Instructions to follow »
Pull out each line below that contains the word "dropdown". Case counts, so a capitalized form doesn't match.

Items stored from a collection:
──────────────────────────────
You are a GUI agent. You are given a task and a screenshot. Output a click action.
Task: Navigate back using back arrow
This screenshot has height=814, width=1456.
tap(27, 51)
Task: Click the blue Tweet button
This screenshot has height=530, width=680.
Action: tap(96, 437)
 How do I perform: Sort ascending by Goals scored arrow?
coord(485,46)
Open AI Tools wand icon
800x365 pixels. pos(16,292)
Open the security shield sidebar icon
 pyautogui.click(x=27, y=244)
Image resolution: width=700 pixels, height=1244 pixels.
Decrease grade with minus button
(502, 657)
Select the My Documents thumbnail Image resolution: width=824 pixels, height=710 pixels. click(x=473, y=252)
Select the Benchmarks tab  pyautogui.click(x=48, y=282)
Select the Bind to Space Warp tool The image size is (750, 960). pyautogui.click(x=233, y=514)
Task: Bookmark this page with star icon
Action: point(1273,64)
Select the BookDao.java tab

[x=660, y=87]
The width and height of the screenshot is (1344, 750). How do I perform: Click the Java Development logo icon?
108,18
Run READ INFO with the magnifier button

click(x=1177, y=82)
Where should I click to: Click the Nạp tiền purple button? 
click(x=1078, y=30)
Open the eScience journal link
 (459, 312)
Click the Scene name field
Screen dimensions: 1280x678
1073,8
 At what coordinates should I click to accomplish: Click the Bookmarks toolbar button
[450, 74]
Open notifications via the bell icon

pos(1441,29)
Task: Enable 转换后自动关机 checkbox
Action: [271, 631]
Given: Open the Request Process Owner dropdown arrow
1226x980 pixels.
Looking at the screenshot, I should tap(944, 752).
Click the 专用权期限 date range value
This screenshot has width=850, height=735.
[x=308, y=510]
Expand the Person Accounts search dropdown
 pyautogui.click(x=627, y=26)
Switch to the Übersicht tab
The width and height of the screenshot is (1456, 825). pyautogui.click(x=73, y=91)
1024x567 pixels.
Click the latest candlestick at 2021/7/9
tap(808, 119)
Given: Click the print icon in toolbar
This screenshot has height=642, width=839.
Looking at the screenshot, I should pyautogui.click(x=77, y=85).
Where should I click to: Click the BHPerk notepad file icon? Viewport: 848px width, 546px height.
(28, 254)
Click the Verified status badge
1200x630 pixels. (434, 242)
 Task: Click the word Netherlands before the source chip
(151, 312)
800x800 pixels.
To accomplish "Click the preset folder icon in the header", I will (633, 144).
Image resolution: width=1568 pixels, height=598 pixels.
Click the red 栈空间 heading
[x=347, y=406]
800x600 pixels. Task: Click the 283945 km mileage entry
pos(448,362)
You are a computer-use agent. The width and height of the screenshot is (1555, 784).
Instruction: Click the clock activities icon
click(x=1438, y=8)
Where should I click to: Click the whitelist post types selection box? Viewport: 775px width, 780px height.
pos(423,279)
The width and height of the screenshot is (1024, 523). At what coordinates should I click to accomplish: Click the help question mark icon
──────────────────────────────
Exercise response »
Given: Open the Request Process Owner dropdown arrow
Expand the Person Accounts search dropdown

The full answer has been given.